Adrian Snarr, director of Finance, Infrastructure and Informatics at Humber NHSFoundation Trust, said: “Our Trust serves a population of 600,000 over a large geographic area. With more than 3,000 staff operating from 70 sites and many providing services in patient’s own homes, it was essential we were able to digitally capture information at the point of care. This mobile service allows our staff to gain instant secure access to the most up to date information stored on our electronic patient record system. This means our community teams for example, can plan their visits more efficiently and effectively to maximise their time with their patients.
“Using G-Cloud we were able to speed up the procurement process as a whole and keep the costs down as we didn’t have to go to the expense of putting the contract out to tender.”
Ian Dalton, president of Global Government and Health, BT Global Services, said: “The NHS is facing huge financial challenges and we’re excited by the opportunities mobile working can offer organisations such as Humber NHS Foundation Trust to work smarter and more cost-effectively. Not only can it reduce travel and administration, freeing staff up to spend more time with their patients, but it can empower them to provide the highest quality patient care. This is clearly not just about technology, it’s about transforming care and services.”

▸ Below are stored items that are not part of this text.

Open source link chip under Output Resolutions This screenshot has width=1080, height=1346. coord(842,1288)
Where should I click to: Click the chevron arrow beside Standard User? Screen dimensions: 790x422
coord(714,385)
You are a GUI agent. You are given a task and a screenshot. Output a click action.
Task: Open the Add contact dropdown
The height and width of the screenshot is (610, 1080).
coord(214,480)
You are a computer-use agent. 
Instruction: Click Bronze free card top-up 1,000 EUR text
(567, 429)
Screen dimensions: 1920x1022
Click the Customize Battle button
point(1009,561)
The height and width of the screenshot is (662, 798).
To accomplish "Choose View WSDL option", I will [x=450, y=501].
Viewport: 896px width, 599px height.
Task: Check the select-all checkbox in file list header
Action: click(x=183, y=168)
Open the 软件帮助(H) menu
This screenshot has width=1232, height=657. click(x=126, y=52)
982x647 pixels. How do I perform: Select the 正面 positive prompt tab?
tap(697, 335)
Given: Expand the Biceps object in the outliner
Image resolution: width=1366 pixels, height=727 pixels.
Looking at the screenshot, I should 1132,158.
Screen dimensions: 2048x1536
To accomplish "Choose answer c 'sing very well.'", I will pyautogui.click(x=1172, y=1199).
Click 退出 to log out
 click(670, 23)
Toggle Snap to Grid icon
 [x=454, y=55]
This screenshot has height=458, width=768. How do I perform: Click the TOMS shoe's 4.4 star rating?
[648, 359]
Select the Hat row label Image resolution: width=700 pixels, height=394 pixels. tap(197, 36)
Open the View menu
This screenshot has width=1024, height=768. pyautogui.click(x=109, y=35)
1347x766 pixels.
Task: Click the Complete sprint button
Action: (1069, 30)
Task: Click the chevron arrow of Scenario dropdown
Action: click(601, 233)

Colin Reid, chief executive of TotalMobile, said: “I’m delighted to be teaming up with a company of BT’s calibre and its long history of providing innovative solutions to the NHS. This really is a win-win for patients, staff and the NHS. Mobile working is key to unlocking a number of efficiency benefits at a time when the NHS is looking to provide more for less while at the same time improving patient care and allowing NHS staff to spend more time with the patient.
“And it’s not only this pioneering trust that can benefit. This capability can be replicated across the NHS and is ideal for any healthcare organisation with teams working at a central location such as doctors on a hospital ward, as well as teams out and about in the community. It has the potential to truly mobilise frontline clinical staff.”